Problem
Reproduce verbatim the records below from the line containing "Open the Hospedagens" through the line containing "Screen dimensions: 827x392 click(183, 65)", both lines included, and nothing else.

Information provided
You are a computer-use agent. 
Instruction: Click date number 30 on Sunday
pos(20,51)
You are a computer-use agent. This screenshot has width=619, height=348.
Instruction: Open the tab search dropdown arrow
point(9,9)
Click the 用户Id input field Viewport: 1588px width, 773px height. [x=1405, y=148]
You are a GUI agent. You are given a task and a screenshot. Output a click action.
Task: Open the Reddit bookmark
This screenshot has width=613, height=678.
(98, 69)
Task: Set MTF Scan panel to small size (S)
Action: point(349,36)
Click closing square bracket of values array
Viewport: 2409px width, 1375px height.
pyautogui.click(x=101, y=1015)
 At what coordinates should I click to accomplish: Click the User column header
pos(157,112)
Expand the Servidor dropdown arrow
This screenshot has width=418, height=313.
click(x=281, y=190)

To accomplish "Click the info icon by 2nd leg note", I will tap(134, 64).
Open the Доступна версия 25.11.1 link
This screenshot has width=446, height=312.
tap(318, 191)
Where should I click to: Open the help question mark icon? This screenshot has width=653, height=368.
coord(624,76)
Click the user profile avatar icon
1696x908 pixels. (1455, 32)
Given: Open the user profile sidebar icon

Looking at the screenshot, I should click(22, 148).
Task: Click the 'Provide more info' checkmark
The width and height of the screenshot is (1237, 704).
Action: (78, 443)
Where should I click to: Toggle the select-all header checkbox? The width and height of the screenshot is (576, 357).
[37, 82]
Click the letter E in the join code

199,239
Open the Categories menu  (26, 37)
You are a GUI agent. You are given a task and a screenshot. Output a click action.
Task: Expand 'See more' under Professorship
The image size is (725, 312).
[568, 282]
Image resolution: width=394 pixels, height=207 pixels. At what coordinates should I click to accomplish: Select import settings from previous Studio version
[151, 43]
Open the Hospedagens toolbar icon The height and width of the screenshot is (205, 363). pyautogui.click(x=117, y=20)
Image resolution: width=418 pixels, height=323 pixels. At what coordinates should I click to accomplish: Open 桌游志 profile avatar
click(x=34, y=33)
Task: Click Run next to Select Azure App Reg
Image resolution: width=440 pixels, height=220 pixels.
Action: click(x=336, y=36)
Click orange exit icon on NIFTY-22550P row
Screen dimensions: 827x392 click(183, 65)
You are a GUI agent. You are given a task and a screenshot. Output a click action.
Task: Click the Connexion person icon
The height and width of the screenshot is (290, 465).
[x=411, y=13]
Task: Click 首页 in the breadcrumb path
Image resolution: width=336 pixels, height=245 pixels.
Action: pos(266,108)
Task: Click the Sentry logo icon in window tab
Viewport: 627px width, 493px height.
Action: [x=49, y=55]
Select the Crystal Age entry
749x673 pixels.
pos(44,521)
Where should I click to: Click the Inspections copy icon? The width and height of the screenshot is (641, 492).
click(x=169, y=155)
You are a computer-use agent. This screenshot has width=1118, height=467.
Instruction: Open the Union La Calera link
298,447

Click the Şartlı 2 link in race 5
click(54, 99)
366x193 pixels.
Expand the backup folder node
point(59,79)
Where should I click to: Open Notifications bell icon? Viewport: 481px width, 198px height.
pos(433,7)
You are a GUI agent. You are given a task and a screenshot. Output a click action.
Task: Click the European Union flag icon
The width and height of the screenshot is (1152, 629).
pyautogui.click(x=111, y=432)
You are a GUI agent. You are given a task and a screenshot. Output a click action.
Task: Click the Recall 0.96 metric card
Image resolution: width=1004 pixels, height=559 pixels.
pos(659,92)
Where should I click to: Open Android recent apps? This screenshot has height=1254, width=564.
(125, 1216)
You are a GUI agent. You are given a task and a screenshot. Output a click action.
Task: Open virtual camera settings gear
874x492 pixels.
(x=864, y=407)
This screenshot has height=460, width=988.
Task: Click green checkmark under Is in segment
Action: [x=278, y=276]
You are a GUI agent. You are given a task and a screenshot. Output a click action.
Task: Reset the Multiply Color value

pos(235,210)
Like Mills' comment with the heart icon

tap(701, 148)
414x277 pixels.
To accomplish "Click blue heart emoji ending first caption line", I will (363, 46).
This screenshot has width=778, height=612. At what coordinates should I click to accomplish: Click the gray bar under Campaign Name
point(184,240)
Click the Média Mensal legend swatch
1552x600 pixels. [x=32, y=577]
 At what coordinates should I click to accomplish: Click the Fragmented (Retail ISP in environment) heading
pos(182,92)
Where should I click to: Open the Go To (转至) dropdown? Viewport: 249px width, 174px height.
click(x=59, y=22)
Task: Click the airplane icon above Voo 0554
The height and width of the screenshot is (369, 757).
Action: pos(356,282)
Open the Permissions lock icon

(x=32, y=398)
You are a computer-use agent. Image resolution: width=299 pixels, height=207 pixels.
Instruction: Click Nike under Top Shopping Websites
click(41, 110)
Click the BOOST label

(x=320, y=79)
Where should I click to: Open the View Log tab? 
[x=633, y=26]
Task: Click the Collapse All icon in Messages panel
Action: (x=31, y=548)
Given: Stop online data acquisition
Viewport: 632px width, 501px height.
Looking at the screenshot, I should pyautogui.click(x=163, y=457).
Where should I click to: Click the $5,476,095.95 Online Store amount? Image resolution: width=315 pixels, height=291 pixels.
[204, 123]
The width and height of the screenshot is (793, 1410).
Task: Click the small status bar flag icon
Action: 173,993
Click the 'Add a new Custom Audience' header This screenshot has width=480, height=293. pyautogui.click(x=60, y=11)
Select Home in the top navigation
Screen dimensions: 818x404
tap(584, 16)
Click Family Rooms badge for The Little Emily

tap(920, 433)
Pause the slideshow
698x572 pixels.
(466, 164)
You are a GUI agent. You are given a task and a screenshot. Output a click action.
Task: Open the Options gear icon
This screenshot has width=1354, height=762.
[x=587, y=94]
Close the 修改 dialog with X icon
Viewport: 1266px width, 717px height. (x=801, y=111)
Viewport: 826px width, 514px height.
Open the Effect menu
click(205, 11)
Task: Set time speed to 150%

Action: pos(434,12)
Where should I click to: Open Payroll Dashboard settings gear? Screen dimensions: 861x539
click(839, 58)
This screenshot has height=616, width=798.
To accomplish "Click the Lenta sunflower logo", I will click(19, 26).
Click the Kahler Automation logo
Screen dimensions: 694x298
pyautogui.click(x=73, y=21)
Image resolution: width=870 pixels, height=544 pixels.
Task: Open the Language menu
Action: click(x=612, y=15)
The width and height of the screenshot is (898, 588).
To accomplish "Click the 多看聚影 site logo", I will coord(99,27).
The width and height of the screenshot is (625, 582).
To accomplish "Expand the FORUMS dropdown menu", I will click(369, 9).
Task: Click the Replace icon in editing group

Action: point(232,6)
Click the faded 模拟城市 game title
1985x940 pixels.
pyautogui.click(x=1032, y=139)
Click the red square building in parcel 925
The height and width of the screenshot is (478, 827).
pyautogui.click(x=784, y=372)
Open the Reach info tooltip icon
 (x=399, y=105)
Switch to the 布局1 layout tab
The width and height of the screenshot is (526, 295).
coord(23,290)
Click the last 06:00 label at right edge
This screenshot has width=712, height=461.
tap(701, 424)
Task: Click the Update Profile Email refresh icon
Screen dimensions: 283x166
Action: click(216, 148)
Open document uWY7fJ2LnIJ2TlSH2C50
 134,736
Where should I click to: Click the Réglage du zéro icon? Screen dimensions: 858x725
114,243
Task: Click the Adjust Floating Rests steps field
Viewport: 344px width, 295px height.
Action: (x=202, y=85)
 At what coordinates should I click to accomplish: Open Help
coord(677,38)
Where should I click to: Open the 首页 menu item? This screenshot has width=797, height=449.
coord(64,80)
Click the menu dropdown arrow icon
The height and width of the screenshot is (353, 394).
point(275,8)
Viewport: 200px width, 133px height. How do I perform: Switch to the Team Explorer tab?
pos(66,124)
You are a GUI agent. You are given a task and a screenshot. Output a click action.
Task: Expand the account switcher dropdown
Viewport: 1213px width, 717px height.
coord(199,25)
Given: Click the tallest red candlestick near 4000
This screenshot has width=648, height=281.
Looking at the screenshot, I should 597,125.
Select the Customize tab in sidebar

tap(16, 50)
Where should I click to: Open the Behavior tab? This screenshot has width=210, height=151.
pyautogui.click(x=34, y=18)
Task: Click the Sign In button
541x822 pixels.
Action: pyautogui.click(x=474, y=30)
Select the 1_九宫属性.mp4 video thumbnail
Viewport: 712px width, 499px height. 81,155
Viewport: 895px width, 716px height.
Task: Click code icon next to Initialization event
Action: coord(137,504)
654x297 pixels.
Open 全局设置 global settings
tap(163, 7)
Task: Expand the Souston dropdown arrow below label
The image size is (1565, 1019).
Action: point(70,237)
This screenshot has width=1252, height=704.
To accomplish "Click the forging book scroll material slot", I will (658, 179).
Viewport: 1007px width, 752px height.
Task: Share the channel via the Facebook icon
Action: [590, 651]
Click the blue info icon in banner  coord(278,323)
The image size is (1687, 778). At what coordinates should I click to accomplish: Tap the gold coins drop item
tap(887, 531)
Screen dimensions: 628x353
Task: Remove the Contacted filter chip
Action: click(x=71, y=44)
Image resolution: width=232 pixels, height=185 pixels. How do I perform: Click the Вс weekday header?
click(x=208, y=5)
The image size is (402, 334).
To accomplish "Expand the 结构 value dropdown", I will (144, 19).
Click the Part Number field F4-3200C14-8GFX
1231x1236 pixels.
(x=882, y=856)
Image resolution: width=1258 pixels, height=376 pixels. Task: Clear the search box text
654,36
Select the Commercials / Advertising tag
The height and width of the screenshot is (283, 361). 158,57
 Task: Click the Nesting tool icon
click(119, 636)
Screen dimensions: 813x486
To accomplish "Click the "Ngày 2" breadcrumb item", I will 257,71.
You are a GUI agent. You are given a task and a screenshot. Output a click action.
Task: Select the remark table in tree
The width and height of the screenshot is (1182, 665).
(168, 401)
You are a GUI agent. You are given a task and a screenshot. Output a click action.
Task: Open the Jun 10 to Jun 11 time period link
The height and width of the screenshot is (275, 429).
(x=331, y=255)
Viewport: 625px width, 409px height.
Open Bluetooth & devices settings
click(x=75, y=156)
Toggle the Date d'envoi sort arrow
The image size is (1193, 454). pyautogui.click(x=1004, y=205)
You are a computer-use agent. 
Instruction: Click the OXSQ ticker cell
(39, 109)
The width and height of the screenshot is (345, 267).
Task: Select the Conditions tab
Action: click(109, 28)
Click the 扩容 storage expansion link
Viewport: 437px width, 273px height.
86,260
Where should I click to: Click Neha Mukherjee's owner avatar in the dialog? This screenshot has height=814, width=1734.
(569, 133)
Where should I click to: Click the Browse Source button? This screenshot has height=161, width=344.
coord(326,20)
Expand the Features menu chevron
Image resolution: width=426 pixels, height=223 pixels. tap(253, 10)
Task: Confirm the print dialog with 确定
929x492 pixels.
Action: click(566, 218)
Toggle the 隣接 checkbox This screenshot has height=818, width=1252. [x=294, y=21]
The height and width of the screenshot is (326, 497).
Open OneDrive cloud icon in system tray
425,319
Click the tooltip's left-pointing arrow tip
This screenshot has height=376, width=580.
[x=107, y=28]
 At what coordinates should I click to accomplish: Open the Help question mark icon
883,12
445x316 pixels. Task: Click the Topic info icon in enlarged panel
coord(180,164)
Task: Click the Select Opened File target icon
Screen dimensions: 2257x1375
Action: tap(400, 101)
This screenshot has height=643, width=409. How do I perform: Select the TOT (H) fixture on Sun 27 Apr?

Final result
Open the Hospedagens toolbar icon The height and width of the screenshot is (205, 363). pyautogui.click(x=117, y=20)
Image resolution: width=418 pixels, height=323 pixels. At what coordinates should I click to accomplish: Open 桌游志 profile avatar
click(x=34, y=33)
Task: Click Run next to Select Azure App Reg
Image resolution: width=440 pixels, height=220 pixels.
Action: click(x=336, y=36)
Click orange exit icon on NIFTY-22550P row
Screen dimensions: 827x392 click(183, 65)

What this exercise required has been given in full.